Os métodos que Marley usou para extrair a confissão de Taylor são zero recomendáveis – ele simplesmente desceu o cacete no (a essa altura ex) empresário, enquanto o assessor do cantor, Alan Skilly Cole, apontava uma sub-metralhadora Uzi na direção de Don. Mas naquela altura do campeonato, o fato do rei do reggae ser deslavadamente roubado por seu empresário e nem se dar conta de que ganhava uma parte bem pequena de seu cachê, era o maior sintoma de um histórico bem complicado. Quase dez anos depois de gravar seu primeiro álbum britânico, Catch a fire (1973), Bob ainda tinha (muitos) problemas para ser bem remunerado pelo seu próprio trabalho.
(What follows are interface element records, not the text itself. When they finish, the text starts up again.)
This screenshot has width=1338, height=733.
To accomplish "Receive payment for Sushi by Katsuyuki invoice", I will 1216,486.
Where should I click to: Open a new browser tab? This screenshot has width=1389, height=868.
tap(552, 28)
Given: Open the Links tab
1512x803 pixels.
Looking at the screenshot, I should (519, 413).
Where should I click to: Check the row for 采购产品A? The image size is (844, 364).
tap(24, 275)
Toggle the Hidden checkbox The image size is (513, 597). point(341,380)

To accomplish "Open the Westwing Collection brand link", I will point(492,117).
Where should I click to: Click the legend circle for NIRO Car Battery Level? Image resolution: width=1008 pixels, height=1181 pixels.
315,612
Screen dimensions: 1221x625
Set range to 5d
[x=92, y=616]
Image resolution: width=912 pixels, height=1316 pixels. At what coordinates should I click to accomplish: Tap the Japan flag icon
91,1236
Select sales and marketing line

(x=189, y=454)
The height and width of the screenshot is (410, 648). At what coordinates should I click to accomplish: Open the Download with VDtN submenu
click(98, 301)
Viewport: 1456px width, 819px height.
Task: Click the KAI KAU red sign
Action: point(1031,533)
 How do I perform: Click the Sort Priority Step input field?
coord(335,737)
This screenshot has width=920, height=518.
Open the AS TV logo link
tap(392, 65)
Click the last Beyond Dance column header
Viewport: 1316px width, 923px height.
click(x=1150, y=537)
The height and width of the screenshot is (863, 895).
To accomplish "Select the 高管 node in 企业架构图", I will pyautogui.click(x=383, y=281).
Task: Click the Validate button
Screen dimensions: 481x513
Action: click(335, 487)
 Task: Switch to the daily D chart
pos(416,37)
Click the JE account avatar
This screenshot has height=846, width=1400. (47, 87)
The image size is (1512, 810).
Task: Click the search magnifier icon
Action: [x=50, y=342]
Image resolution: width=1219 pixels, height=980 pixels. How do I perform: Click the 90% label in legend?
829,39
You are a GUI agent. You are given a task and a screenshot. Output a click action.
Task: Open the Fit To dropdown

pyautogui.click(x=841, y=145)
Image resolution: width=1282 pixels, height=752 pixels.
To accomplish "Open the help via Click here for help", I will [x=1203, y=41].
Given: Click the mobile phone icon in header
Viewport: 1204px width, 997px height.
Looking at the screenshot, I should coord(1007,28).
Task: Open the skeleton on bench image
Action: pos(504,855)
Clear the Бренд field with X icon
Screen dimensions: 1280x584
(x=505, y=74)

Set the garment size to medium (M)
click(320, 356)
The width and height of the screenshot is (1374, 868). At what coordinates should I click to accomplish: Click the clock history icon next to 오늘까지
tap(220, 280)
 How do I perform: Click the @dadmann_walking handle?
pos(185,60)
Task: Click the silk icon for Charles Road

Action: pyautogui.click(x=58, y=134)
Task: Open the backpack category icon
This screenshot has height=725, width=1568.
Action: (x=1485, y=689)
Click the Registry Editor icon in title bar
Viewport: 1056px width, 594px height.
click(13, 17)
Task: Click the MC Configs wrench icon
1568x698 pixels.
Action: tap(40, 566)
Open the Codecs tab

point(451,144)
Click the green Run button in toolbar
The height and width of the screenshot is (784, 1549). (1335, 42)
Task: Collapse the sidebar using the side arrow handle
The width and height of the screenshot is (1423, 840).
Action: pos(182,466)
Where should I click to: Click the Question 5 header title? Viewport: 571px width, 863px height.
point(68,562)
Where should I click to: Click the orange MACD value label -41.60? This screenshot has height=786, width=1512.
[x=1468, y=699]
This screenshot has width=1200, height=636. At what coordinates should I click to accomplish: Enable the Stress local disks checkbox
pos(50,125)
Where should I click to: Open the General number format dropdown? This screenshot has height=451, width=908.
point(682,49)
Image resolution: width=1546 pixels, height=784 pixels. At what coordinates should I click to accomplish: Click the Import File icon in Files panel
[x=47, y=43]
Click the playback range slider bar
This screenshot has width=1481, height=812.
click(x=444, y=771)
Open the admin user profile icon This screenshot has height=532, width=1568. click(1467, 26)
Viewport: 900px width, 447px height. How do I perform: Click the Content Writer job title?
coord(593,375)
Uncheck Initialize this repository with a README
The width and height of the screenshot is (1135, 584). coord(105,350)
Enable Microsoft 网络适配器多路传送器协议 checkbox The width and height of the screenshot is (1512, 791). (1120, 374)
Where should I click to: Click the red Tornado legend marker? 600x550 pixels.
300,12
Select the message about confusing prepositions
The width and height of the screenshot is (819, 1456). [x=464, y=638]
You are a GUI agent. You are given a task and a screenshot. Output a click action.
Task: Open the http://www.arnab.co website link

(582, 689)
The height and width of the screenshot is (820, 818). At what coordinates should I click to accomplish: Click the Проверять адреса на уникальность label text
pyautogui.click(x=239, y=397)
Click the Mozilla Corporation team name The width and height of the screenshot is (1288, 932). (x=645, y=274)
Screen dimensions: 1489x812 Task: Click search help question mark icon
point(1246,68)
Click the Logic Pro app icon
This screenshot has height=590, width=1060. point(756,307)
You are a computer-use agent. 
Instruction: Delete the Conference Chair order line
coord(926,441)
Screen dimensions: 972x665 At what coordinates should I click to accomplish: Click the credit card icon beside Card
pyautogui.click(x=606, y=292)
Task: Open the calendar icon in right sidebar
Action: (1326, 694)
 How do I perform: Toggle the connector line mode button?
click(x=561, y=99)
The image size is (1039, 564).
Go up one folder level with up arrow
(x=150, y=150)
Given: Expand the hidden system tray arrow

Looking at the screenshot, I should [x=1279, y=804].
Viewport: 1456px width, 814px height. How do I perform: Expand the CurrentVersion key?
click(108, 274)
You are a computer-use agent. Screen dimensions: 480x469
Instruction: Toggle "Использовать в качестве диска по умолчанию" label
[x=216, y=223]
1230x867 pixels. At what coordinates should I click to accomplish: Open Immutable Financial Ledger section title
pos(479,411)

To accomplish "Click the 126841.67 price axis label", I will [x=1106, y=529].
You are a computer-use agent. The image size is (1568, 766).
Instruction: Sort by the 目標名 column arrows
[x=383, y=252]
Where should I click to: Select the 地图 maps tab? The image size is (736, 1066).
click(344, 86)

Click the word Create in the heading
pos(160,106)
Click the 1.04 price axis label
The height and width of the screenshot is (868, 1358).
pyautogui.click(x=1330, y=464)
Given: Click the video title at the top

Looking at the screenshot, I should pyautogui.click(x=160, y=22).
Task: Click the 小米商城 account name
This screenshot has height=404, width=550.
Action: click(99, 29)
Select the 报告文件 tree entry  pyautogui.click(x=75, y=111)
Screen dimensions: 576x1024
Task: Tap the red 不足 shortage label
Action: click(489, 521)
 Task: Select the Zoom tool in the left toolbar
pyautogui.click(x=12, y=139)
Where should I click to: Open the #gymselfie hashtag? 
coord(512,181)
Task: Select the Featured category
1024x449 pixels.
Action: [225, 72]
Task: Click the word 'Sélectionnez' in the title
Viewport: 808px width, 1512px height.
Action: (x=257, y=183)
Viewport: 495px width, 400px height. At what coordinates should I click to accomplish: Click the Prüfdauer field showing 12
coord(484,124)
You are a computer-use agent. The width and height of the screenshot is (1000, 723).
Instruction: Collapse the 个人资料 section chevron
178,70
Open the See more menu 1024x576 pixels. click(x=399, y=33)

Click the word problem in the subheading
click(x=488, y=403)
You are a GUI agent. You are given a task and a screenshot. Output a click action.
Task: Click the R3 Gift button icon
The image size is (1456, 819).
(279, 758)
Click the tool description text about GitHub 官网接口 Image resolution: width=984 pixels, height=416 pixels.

No meio da confusão, o cantor tentava se manter ativo: gravou material para dois discos completos e trouxe para mais perto uma das pessoas que mais haviam confiado nele no mercado da música: o dono de sua gravadora Island, Chris Blackwell. Foi Chris quem produziu o urgente e simplificado Uprising, o encerramento da carreira de Marley. Por sinal, além das canções de Marley e das guitarras, havia, nos Wailers, a força rítmica do recém “ido” Aston “Family Man” Barrett (baixo) e de seu irmão Carlton Barrett (bateria). Ambos presentes em Uprising ao lado de Junior Marvin (guitarra), Carlton “Santa” Davis (bateria) e outros integrantes do grupo.
Quem ouvia Uprising não percebia o clima de despedida – tanto que até hoje muita gente classifica o último disco de Marley como seu melhor lançamento. É o disco de Could you be loved, basicamente um reggae dançante – na real uma herança da disco music, com riffs de clavinet (clavicórdio usado por Stevie Wonder em músicas como Superstition), órgão e até uma cuíca. É o disco também de Coming in from the cold, Bad card, Zion train, da anti-guerra Real situation, e várias outras canções que não poderiam ser chamadas de outra coisa que não fosse “clássicos”, “hits” ou algo parecido. Afinal, com o reggae devidamente traduzido pelo punk e pela new wave na Europa, Marley não poderia deixar de abrir os anos 1980 com um álbum carregado de futuros sucessos.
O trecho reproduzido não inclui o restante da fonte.